Au sein de cet écrin orchestral, le quatuor de solistes est unanimement valeureux et tient le défi de caractériser chaque rôle, qui l’innocence, qui sa blessure, qui le désir. L’athlétique ténor allemand, Nikolai Schuhoff, campe un Parsifal véritablement innocent en blanc immaculé (1er acte). Il se révèle à lui-même (comme au public ! ) dans son parcours initiatique  le conduisant à l’enchanteresse Kundry : la projection des aigus timbrés en font alors un véritable Heldentenor.

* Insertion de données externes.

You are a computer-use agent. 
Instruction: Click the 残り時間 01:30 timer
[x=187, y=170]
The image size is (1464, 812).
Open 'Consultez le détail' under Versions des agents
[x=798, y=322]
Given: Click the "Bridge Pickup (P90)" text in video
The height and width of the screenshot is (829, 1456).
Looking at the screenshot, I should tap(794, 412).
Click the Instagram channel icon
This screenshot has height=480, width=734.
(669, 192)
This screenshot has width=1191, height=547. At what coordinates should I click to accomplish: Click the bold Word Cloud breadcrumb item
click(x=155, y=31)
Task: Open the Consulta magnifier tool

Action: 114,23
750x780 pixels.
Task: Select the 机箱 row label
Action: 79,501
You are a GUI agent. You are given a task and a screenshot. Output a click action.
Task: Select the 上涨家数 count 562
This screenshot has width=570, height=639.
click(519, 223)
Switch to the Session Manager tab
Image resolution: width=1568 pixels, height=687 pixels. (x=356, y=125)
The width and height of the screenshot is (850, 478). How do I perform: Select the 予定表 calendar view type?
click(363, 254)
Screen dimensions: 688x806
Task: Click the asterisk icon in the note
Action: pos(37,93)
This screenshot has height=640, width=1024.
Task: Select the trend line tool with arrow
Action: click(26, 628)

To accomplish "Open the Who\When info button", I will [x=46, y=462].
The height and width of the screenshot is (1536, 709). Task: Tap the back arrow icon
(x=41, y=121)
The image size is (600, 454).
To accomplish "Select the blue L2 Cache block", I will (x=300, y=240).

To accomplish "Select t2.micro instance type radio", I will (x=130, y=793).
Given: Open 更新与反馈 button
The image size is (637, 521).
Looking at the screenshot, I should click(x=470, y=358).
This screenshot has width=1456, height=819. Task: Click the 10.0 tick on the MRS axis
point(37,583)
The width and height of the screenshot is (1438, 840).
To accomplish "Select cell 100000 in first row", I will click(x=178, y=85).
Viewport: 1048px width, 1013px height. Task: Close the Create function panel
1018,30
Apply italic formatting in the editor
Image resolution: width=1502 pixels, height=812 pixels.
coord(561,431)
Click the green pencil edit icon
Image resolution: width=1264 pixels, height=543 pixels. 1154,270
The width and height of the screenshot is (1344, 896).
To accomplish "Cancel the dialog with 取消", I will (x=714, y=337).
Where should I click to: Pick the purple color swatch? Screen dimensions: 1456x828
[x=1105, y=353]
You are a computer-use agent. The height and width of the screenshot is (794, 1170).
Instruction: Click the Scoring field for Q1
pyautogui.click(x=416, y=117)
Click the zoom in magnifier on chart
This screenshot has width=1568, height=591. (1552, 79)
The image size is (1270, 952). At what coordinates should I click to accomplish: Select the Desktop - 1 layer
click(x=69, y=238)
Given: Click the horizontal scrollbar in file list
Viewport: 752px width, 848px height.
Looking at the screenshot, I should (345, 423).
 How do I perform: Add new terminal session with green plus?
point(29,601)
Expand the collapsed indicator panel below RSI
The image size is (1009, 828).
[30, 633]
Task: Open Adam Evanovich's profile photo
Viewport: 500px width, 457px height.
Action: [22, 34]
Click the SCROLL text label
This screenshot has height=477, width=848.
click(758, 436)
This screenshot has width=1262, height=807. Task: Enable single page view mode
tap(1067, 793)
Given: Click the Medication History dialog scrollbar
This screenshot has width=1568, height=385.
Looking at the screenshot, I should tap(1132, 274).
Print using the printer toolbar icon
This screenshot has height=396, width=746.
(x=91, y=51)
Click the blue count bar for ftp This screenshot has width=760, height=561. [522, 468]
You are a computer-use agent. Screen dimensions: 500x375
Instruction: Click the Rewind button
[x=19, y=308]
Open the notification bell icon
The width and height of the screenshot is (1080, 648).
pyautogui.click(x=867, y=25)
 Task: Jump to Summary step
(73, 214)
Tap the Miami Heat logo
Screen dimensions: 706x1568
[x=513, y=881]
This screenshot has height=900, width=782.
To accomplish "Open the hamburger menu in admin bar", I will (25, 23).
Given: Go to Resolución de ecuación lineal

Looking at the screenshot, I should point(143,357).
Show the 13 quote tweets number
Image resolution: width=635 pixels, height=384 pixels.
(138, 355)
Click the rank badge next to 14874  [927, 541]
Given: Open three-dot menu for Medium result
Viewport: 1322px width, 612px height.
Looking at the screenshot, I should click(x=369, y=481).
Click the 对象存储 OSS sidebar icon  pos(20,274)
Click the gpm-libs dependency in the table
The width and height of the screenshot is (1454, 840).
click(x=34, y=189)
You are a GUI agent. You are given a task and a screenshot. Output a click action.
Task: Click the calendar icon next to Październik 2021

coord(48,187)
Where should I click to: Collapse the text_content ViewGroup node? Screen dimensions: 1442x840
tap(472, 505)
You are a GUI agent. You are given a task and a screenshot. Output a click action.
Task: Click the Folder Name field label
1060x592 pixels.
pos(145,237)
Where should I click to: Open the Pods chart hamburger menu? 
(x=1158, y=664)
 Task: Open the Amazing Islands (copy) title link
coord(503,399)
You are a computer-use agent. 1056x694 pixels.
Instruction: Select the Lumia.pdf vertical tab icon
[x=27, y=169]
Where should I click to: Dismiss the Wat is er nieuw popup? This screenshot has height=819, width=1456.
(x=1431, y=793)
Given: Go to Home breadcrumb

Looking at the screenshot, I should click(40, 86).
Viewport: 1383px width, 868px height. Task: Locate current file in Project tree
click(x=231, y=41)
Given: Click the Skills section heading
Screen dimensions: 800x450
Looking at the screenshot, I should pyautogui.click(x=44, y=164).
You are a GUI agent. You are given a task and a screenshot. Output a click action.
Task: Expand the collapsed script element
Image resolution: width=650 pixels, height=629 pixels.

Sa retenue vocale du dernier acte, corrélée à son statut d’humble rédempteur, est maîtrisée mais manque d’émotion. La basse anglaise Peter Rose, en Gurnemanz, magnifie l’art du récit cher au compositeur par sa diction, son articulation qui n’interrompent jamais la sûreté de sa direction vocale.

 

Cependant, les moments des plus émouvants sont réservés aux personnages emplis du péché : Amfortas et Kundry, ici incarnés par deux « bêtes de scène » à la carrière internationale, généreusement programmés par le Capitole. Le baryton basse allemand, Matthias Goerne, infuse toute sa connaissance du répertoire germanique (lieder et opéras) et sa fréquentation de D. Fischer-Diskau dans ce rôle d’Amfortas. Celui-ci demeure difficile à incarner : le chef des preux chevaliers, affaibli par sa blessure (virilité éprouvée), répugne à répéter le cérémoniel du Graal. Les couleurs caverneuses de son « Lass mich sterben » (laisse-moi mourir, 1er acte) suggèrent sa douleur ; plus tard, sa dernière intervention (avant de céder son trône à Parsifal) accuse son humanité avec une conduite vocale sans faille.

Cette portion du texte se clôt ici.